-- Supplied records follows --
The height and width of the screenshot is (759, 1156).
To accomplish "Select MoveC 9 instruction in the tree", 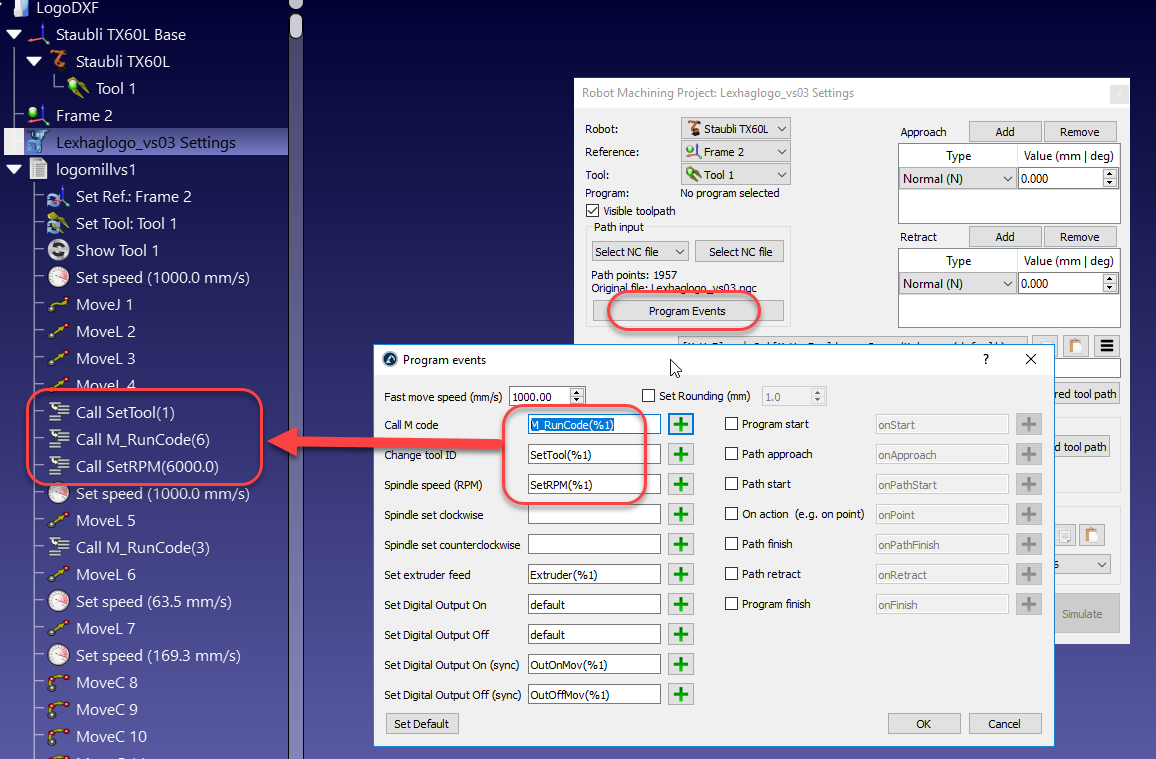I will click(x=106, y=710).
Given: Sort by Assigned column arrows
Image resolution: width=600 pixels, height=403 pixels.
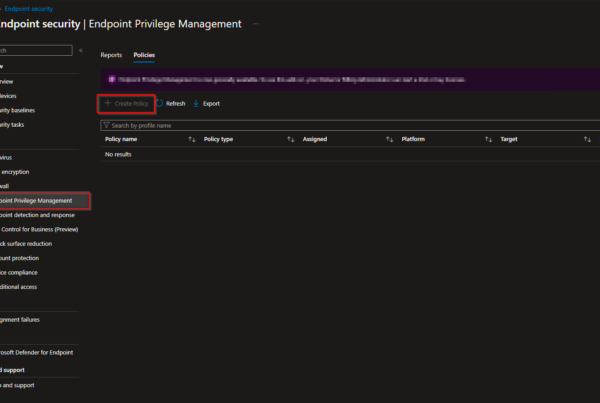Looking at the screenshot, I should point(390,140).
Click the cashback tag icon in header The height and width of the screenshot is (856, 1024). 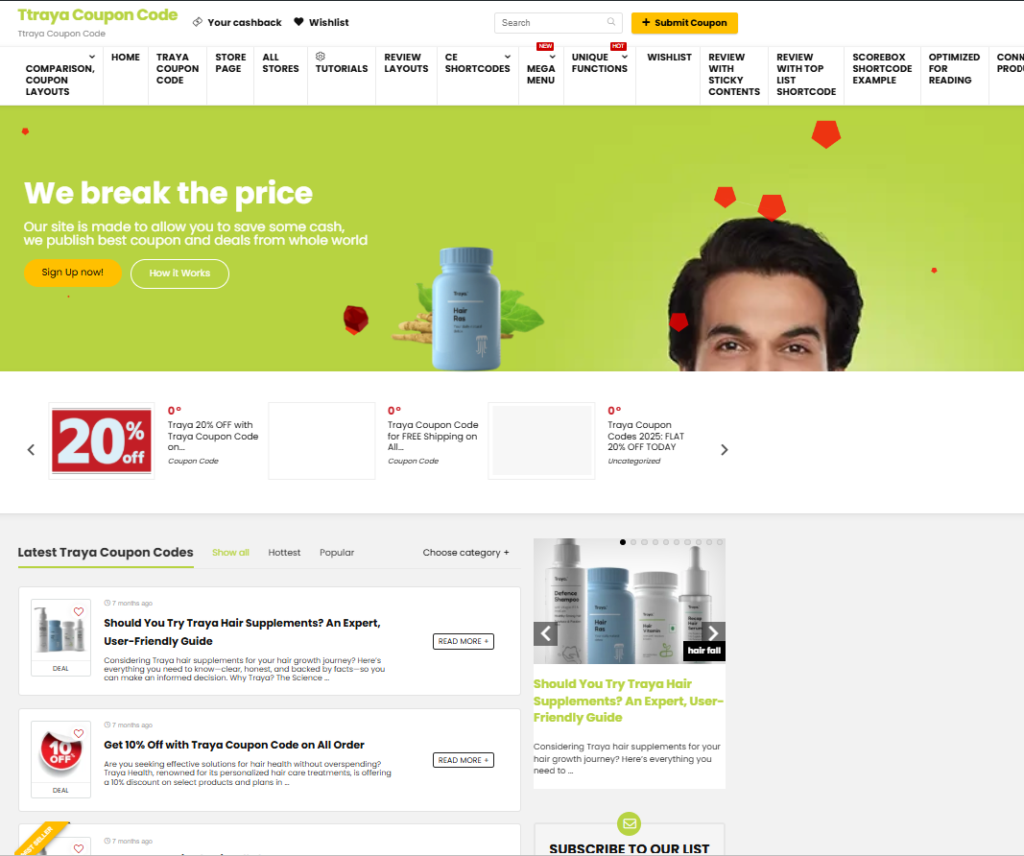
-- Supplied records concluded --
-- Supplied records follows --
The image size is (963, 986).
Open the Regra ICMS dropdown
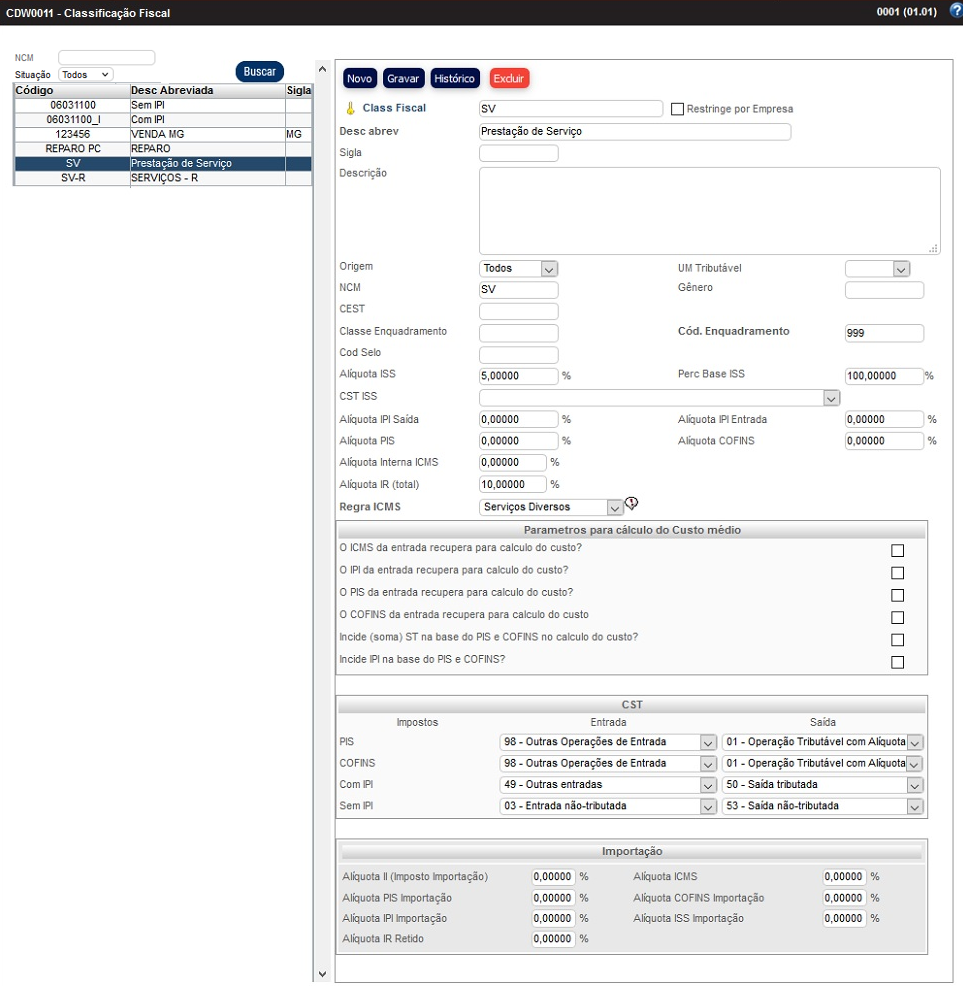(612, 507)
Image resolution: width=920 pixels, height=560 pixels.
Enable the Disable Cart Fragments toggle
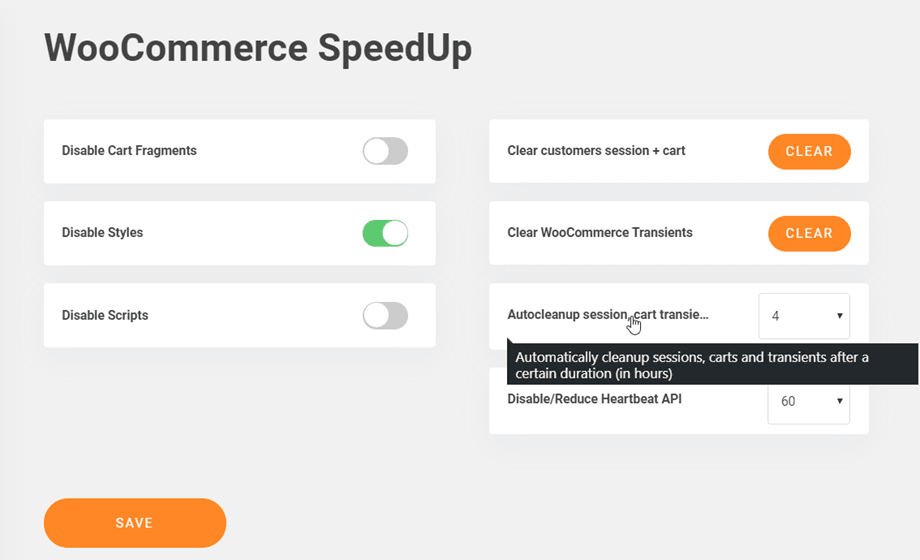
-- Supplied records concluded --
-- Supplied records follows --
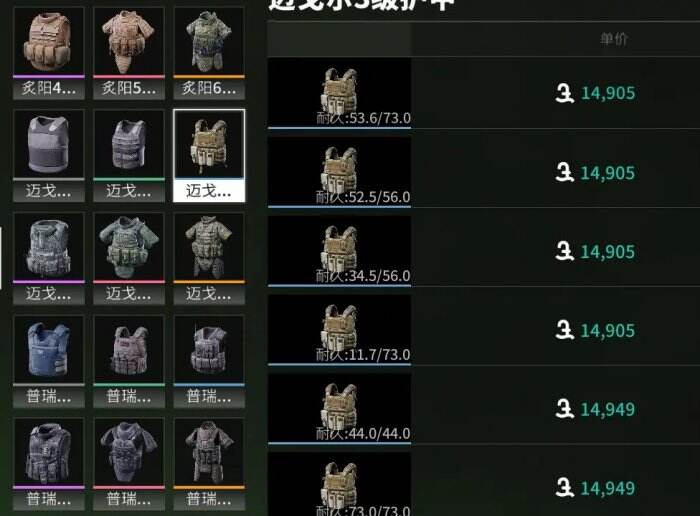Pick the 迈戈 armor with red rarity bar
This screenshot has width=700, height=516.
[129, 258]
-- Supplied records concluded --
** Work item **
Repeat, without pictures, exactly the lines of the data above from the one containing "Open the Regra ICMS dropdown" through the one containing "Enable the Disable Cart Fragments toggle", including both and adding nothing.

** Reply to the task **
Open the Regra ICMS dropdown
(612, 507)
Image resolution: width=920 pixels, height=560 pixels.
Enable the Disable Cart Fragments toggle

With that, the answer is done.